Titulo Estágio
ANSA: Conversational AI for Data Scientists
Áreas de especialidade
Sistemas Inteligentes
Engenharia de Software
Local do Estágio
Coimbra
Enquadramento
Today’s way to interact between a human and a computer system is changing. Computer systems are becoming more intelligent in the way they communicate with humans, with the latest developments in Natural Language Processing helping a lot the improvement of speech recognition and conversational interaction, like bots and home appliances (Echo and Google Home). The days of having computer personal assistants has come, with Siri, Cortana and others. But the problem is that there are still areas more complex to be addressed, namely asking for data analysis to a personal assistant.
Some of the tasks that a Data Scientist performs are routine and can be automated, for instance the first analysis of a dataset, where only a statistical analysis is done. This type of automation is something that Critical Software wants to integrate in the ANSA platform that it is developing. ANSA is a conversational/search platform that allows the user to do analytical questions and queries in natural language, like: “what are my top 5 customers in USA?” or “list sales product X in Japan”. Critical wants to integrate this automation of the simple analysis of the data scientist work using as interaction a conversational interface (search in this case or a chatbot). Imagine that you can type in ANSA’s search box a query like: “model the variable sales” and the system provides you with a machine learning model of the data, or that you type “segment customers kmeans” and it generates and shows the main clusters of customers using the kmeans algorithms. Not only this, but also go a step further and automatically analyse the dataset that the data scientist is working on.
This internship has also the goal of providing her/him with interesting insights using machine learning algorithms. So the main goals are:
- Providing the Data Scientist with basic analysis of the dataset being studied.
- Enabling the Data Scientist an easy search-based interface (or conversational) to ask for Machine Learning analysis.

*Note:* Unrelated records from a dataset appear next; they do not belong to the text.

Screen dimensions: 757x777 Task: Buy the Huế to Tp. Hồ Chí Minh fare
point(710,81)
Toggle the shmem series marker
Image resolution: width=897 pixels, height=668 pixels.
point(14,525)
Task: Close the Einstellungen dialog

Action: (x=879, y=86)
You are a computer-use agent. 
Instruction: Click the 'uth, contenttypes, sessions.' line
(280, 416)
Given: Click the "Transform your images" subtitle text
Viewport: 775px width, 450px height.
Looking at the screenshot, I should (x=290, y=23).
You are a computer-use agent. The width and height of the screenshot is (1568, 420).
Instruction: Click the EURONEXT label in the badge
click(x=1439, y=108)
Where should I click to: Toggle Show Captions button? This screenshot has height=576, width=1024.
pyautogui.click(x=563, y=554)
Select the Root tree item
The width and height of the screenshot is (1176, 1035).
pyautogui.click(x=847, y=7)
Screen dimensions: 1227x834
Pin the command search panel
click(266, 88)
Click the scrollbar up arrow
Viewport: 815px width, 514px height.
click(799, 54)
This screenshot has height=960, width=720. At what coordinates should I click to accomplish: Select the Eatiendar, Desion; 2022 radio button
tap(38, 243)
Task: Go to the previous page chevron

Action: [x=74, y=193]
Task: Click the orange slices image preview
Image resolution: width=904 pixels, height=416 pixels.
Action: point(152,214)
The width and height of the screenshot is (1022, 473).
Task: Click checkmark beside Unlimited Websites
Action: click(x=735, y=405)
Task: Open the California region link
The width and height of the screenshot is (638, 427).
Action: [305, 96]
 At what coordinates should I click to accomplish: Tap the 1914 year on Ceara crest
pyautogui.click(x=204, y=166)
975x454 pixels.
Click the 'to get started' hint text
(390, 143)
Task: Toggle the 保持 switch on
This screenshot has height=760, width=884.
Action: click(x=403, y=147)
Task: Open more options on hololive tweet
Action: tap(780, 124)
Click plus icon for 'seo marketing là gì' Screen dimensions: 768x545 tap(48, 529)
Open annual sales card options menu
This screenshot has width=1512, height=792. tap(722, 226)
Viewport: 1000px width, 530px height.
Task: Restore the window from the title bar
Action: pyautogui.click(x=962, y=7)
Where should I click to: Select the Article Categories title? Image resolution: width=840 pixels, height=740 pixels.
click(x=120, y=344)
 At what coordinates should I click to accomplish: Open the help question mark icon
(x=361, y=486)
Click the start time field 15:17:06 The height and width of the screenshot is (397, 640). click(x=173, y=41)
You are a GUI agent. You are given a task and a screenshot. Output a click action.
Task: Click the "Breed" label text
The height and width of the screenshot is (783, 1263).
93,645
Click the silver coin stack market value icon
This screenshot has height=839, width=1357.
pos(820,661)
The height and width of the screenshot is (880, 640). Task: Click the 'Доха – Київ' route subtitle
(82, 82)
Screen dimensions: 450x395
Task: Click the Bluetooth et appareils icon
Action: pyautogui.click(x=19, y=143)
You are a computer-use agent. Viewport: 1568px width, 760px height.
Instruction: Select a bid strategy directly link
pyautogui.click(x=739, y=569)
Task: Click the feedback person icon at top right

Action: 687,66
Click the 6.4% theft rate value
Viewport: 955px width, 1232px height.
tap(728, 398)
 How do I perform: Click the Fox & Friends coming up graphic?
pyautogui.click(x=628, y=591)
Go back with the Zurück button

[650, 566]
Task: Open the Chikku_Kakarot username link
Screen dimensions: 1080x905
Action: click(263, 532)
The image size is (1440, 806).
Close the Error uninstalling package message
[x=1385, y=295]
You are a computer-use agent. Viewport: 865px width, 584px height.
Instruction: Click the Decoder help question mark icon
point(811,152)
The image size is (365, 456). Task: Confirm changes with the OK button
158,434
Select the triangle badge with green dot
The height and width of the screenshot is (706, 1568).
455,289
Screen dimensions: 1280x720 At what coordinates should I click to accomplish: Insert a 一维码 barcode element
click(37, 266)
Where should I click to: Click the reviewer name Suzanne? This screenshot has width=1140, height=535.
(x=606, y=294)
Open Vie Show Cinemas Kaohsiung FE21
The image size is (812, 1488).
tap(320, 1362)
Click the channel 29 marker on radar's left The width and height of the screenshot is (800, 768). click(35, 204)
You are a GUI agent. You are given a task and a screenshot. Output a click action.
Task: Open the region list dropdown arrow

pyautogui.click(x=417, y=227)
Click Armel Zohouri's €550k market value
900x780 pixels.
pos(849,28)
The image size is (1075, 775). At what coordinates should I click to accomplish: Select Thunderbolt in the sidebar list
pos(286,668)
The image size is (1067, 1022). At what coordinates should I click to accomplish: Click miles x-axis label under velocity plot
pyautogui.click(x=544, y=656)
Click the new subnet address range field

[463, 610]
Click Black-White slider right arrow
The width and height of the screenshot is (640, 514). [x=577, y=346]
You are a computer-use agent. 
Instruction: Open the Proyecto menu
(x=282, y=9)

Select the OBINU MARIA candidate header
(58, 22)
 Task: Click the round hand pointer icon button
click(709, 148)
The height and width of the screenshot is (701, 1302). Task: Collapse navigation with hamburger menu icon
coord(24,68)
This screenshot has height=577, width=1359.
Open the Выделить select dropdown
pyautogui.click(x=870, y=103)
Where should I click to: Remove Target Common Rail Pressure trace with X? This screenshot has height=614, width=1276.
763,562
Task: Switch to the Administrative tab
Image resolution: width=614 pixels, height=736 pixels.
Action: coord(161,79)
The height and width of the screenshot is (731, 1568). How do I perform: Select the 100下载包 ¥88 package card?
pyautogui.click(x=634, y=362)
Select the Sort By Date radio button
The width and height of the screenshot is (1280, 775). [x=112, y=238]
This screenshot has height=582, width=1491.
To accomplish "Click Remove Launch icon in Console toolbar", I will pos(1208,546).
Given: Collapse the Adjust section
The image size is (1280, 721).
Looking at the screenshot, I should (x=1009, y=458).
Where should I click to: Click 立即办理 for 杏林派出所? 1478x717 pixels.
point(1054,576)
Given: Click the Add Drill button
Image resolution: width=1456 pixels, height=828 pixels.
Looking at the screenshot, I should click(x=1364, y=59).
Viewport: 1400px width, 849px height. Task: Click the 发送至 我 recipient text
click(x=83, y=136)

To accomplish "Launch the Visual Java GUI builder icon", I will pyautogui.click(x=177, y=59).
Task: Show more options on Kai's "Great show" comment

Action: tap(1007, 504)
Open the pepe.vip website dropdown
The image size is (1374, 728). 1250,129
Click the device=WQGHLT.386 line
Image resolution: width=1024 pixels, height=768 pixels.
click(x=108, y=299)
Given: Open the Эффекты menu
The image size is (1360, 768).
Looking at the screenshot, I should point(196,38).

- Giving the user insights about the dataset by using machine learning analysis.
Objetivo
The main goal of this internship is to develop an engine capable of doing three main functionalities: basic statistic analysis of datasets; question/query-based machine learning analysis; and engine-generated insights based on machine learning. The engine has to deal with the English language and has to deal with business information like a personal assistant would do, answering with text, charts, tables and commands accordingly. This goal can be subdivided in:
- Defining the Scope and Engine Main Characteristics
- Creating the Technical Specification and Selecting the Development Platform
- Development of the Solution
- Testing and Benchmarking the Solution
This internship will be integrated in a bigger project going on Critical Software (the ANSA project), where there is already a base platform.
Plano de Trabalhos - Semestre 1
The internship has the following stages:
- Defining the Scope and Engine Main Characteristics [result: requirement list, M1 and M2]
- Reading and Writing the State of the Art [result: state of the art, M1 to M4]
- Study of the ANSA platform [result: platform description, M1 to M4]
- Creating the Technical Specification [result: technical specification, M5 and M6]
- Writing the internship proposal [result: internship proposal, M5 and M6]
Plano de Trabalhos - Semestre 2
The second semester comprises the following stages:
- Setting up the Development Environment [result: Development Environment, M6]
- Development [result: first prototype, M7 to M9]
- Testing and Benchmarking [result: second prototype, M10]
- Writing the internship report [result: internship report, M10 and M11]
Condições
É fornecido computador e posto de trabalho.
Orientador
Paulo Gomes
paulo.gomes@criticalsoftware.com 📩